Copy each line below that contains "computer".

▶ _Pixel coordinate grounding data_
—————
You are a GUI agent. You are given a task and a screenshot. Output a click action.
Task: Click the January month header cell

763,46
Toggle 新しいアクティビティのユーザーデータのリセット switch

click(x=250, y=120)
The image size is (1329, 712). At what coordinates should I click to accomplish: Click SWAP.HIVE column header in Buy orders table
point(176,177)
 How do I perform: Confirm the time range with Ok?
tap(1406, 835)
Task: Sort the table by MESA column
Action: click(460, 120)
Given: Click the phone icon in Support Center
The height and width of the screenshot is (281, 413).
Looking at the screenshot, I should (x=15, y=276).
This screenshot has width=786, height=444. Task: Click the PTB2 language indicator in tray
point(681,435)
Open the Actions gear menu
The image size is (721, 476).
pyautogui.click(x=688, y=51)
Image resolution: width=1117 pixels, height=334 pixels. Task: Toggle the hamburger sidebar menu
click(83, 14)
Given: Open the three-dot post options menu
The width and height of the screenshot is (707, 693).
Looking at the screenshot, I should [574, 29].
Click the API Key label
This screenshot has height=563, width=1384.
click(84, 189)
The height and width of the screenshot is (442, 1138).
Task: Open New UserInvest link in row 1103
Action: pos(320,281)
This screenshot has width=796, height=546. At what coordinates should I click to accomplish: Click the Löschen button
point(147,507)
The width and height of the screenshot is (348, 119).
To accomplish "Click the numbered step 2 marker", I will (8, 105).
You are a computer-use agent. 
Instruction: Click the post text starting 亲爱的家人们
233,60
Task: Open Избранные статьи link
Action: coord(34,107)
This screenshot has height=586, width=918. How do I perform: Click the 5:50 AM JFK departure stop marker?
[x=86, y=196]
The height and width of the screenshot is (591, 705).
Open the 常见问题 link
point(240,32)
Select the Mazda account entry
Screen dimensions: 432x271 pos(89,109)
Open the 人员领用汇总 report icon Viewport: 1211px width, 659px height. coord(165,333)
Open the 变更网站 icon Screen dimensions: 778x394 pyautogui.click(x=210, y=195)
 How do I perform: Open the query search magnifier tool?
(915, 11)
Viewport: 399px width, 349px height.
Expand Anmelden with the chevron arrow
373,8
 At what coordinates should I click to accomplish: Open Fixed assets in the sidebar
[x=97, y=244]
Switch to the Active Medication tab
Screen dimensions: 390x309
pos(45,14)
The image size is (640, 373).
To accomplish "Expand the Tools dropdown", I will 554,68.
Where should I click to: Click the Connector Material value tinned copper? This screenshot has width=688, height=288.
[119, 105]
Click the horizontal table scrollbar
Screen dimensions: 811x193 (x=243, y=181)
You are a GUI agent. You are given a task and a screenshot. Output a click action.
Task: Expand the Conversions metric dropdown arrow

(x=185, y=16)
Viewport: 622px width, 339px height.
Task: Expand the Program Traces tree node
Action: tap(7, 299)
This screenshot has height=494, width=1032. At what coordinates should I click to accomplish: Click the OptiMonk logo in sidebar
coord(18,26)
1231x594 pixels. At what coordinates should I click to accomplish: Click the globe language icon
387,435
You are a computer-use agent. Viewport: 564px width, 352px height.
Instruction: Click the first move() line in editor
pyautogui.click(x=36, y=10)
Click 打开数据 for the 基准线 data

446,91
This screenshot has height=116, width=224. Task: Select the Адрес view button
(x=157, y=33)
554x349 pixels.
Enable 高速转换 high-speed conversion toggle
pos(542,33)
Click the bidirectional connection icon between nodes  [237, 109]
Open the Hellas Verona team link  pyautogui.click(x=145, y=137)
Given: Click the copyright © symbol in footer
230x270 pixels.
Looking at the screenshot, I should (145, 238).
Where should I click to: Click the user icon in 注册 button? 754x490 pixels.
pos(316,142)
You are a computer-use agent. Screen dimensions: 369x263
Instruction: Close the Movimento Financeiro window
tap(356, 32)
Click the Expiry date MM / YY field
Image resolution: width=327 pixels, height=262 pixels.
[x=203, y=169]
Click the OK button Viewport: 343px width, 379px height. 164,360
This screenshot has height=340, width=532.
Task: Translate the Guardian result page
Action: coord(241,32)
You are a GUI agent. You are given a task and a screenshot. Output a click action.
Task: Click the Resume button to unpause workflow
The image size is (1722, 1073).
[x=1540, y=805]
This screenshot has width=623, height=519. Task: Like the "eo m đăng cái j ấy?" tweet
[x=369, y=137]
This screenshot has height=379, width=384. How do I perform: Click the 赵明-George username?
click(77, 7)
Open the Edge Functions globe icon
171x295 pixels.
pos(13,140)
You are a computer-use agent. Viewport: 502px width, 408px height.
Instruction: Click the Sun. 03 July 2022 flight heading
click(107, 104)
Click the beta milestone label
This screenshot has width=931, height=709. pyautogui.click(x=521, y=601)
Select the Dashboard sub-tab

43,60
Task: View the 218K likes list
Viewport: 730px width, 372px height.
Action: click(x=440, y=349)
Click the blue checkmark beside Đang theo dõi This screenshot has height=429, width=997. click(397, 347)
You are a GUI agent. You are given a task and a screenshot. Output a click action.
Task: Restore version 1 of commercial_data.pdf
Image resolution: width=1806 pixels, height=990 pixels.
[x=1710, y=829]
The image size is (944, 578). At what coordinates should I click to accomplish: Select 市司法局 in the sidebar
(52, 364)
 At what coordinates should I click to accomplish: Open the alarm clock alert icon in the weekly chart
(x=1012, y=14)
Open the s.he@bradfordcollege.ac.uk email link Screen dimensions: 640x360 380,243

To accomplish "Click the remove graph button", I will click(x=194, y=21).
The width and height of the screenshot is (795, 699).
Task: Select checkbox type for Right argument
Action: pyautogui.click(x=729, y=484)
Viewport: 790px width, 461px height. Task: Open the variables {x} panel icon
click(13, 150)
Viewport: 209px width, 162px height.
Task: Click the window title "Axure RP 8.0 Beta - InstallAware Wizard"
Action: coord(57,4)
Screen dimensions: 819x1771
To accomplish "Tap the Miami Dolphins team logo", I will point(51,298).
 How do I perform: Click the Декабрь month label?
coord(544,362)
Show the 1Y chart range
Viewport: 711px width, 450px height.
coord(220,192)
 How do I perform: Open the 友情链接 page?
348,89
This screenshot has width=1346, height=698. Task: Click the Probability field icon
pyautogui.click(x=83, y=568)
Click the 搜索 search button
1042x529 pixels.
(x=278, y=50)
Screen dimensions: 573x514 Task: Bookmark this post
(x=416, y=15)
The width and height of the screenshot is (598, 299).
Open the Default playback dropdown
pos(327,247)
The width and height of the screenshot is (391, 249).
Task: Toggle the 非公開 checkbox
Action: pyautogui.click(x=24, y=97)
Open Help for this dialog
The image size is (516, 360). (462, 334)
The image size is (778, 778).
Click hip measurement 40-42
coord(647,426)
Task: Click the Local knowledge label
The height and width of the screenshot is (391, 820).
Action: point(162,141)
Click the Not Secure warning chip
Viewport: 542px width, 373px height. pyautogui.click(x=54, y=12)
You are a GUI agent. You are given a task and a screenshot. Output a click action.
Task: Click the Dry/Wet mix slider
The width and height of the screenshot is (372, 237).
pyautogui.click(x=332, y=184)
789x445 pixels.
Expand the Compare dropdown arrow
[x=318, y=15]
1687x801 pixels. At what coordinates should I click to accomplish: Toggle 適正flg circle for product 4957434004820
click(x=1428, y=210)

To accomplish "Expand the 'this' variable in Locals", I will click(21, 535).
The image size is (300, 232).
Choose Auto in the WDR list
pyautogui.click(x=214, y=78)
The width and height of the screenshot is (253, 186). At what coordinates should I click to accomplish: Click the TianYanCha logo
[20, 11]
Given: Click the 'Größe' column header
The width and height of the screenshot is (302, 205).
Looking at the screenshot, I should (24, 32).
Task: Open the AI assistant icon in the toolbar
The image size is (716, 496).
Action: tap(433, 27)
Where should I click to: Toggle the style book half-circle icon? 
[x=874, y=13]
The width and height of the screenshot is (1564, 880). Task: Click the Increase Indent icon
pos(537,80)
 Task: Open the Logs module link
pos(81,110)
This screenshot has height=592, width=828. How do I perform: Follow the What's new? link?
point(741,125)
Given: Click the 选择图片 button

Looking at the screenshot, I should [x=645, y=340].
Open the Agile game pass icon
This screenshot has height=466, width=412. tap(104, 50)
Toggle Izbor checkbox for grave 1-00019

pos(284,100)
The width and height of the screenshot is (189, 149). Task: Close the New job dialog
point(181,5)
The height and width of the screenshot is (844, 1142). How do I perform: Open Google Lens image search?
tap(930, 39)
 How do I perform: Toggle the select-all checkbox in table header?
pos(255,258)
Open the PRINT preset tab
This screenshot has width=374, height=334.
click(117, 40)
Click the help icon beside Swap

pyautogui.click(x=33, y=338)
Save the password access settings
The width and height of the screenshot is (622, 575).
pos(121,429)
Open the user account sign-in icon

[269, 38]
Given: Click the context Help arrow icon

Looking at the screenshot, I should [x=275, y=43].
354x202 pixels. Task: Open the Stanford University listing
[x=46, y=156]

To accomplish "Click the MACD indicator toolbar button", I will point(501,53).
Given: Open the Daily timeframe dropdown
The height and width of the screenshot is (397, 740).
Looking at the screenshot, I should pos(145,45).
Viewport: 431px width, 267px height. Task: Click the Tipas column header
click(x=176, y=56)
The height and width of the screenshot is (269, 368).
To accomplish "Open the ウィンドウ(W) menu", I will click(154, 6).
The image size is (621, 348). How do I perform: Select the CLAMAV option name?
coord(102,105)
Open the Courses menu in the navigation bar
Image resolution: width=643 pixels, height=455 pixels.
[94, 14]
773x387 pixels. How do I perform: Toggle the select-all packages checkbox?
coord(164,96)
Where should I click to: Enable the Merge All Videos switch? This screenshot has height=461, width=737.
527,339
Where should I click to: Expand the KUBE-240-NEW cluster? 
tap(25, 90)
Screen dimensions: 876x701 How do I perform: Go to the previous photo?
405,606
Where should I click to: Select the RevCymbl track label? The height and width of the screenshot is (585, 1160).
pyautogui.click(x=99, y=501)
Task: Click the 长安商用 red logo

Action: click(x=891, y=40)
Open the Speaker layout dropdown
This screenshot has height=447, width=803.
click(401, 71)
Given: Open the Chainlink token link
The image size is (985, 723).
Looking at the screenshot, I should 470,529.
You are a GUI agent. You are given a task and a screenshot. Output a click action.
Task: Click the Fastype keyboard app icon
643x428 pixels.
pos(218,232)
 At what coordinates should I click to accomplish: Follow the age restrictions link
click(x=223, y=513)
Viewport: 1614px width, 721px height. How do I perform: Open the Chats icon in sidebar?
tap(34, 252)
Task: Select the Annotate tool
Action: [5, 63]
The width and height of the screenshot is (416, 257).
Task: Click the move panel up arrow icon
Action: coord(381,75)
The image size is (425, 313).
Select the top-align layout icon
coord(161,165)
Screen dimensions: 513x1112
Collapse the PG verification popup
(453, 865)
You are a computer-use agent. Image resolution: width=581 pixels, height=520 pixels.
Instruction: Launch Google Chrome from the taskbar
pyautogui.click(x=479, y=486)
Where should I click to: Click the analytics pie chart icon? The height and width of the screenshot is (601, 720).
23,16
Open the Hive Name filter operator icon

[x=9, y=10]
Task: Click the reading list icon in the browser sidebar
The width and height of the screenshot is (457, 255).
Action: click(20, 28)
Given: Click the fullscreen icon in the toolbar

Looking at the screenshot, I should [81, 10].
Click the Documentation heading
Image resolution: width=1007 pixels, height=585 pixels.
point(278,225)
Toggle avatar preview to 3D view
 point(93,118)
—————
▶ _PROBLEM SOLUTION_
You are a computer-use agent. 
You are a computer-use agent. Viewport: 564px width, 352px height.
You are a computer-use agent. Screen dimensions: 369x263
You are a computer-use agent. Viewport: 502px width, 408px height.
You are a computer-use agent. Image resolution: width=581 pixels, height=520 pixels.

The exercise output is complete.